PASSAGE PROVIDED:
She is currently a member of the Residency Five at Signature Theatre Company in New
York City. Katori will make her directing debut with a film adaptation of Hurt Village. Find
out more at http://katorihall.com.

A series of Talkbacks, Cast Conversations, and a Panel Discussion — The Mountaintop:
the Civil Rights Movement from Rev. Martin Luther King, Jr. to Black Lives Matter — will
provide audiences with an opportunity to engage in the ongoing conversation about the
American social contract; its promise of equality, how it has and has not made space for
African Americans, and why theatre is a particularly powerful medium for exploring
difficult topics.

The Panel Discussion will be held on Sunday, August 21, following the 2:00 p.m.
matinee (approx. 3:30 p.m.) Producing Artistic Director Daniel Elihu Kramer will
moderate the discussion, which will feature Natalie Sowell, Associate Professor of
Theatre at Hampshire College and a specialist in theatre for social change. “The
Mountaintop is a play of great power and great imagination and it comes at an important
time,” said Kramer. “Equality is still a central, and unresolved, question in our country.

[Dataset entries]
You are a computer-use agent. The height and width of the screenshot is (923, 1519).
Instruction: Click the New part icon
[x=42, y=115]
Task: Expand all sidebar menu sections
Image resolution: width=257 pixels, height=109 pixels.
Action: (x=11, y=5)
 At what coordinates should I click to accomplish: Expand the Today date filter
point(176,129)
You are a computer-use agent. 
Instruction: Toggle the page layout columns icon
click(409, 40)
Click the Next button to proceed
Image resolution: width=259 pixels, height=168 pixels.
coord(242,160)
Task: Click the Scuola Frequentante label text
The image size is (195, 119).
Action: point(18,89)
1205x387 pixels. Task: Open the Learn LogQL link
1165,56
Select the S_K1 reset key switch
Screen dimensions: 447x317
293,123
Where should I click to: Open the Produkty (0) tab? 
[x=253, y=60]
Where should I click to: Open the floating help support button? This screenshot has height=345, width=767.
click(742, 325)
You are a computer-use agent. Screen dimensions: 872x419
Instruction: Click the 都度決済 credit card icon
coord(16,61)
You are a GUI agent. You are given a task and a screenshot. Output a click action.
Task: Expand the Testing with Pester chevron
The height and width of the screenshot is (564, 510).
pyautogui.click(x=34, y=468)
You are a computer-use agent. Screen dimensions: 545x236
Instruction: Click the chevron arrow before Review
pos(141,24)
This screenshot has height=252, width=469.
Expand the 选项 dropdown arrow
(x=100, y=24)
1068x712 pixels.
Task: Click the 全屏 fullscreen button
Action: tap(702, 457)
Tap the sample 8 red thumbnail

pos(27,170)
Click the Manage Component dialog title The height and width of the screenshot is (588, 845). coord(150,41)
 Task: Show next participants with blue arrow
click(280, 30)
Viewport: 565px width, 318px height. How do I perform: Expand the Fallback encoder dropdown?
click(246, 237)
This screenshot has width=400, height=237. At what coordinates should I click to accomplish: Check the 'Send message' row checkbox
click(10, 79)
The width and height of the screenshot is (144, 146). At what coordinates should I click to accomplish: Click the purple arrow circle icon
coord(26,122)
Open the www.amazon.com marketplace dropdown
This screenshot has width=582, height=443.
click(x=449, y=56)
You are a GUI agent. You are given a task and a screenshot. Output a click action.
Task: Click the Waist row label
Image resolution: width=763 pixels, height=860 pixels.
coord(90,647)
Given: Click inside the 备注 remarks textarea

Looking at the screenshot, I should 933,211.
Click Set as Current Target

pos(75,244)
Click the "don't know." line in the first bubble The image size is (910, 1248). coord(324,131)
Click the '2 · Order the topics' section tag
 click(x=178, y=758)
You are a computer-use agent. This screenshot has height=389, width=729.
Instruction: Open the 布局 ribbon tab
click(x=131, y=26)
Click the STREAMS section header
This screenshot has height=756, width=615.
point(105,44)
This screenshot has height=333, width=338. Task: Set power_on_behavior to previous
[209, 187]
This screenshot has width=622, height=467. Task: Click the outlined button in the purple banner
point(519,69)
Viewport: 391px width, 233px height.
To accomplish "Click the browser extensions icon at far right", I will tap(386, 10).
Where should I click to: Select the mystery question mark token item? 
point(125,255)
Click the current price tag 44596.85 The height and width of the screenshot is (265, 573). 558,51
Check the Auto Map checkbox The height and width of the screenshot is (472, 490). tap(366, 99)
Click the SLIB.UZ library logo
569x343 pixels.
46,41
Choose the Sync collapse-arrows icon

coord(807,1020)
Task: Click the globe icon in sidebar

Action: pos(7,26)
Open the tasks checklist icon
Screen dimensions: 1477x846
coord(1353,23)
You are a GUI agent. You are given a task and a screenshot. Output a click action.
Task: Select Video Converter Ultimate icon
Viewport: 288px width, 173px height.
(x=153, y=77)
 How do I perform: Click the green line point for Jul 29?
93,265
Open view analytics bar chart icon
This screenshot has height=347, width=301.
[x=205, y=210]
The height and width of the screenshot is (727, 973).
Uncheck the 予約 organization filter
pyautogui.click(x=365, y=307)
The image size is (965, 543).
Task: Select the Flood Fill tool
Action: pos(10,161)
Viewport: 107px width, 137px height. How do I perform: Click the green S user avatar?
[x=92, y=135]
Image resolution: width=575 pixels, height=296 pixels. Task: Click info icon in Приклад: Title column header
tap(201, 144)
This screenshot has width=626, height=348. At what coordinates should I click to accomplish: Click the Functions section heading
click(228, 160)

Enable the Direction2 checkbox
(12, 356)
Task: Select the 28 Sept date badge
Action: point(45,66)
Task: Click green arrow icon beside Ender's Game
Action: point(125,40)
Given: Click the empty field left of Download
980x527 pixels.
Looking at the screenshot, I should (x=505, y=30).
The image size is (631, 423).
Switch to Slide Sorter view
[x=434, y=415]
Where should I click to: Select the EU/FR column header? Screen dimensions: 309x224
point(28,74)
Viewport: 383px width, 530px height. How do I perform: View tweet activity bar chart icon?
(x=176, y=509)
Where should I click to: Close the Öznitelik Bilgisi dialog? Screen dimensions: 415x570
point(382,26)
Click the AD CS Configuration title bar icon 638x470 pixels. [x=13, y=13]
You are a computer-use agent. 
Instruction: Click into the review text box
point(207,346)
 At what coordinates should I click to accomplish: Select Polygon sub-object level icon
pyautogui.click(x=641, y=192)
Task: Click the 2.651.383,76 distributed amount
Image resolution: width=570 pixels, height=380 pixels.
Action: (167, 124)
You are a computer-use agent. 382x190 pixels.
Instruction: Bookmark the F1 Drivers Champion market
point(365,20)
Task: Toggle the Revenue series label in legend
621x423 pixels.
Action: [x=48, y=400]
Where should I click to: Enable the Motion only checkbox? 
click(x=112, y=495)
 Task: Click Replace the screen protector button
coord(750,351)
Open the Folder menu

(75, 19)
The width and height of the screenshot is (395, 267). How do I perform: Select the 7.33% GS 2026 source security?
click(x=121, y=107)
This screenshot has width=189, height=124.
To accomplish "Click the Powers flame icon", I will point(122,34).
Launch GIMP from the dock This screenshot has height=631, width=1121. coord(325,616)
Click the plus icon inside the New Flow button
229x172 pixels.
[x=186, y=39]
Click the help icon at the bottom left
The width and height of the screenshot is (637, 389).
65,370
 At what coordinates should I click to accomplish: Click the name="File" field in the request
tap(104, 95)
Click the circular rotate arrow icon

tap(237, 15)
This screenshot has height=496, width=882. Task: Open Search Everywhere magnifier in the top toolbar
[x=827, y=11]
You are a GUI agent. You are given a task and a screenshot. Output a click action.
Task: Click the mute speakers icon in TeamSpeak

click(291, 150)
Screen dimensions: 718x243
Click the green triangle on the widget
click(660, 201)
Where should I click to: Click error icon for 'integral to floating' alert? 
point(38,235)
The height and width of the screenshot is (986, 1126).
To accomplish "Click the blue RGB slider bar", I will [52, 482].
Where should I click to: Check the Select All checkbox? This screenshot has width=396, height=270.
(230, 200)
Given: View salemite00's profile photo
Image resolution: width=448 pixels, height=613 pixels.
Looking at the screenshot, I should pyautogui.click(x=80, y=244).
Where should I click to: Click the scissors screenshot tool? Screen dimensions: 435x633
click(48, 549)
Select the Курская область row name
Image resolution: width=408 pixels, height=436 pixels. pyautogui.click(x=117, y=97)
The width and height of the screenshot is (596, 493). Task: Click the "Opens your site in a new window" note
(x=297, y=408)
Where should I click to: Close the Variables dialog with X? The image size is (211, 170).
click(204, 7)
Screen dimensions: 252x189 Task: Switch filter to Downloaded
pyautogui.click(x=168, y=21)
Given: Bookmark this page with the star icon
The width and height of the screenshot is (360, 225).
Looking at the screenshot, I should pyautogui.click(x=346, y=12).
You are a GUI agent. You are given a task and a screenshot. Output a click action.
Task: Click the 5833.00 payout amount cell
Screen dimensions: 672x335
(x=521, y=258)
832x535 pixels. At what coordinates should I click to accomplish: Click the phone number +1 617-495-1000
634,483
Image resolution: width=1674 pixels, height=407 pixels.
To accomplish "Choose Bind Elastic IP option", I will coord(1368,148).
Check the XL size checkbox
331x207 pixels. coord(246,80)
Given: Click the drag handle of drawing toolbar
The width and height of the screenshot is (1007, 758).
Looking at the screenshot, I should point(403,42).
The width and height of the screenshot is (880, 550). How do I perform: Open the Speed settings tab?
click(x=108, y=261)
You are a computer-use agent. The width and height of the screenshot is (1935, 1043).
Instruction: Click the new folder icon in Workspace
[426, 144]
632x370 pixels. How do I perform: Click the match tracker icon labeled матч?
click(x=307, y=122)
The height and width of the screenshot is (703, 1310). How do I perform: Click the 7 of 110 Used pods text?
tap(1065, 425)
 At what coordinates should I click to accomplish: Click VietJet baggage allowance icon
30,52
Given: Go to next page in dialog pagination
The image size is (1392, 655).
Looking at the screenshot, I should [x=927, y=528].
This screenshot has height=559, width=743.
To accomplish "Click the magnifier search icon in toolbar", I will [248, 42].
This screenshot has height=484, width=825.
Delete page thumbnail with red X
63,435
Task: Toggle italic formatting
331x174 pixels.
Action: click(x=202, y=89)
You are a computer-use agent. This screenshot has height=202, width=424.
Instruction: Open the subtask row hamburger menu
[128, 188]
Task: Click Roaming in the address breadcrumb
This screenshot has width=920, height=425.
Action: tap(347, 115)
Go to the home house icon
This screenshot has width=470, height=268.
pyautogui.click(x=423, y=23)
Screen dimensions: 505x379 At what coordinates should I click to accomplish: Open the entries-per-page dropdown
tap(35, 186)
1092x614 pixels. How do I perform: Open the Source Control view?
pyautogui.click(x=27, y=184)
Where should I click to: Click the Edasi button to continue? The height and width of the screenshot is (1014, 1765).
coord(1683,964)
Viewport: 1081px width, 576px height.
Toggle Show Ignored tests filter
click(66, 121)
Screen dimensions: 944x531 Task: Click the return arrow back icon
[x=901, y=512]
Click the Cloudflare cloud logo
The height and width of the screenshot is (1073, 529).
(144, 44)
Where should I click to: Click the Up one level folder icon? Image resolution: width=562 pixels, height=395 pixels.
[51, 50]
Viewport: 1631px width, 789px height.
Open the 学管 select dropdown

PROBLEM:
Reproduce the passage about The Mountaintop, starting at "A series of" and ending at "difficult topics.", and substitute "theatergoers" for "audiences".

TASK ANSWER:
A series of Talkbacks, Cast Conversations, and a Panel Discussion — The Mountaintop:
the Civil Rights Movement from Rev. Martin Luther King, Jr. to Black Lives Matter — will
provide theatergoers with an opportunity to engage in the ongoing conversation about the
American social contract; its promise of equality, how it has and has not made space for
African Americans, and why theatre is a particularly powerful medium for exploring
difficult topics.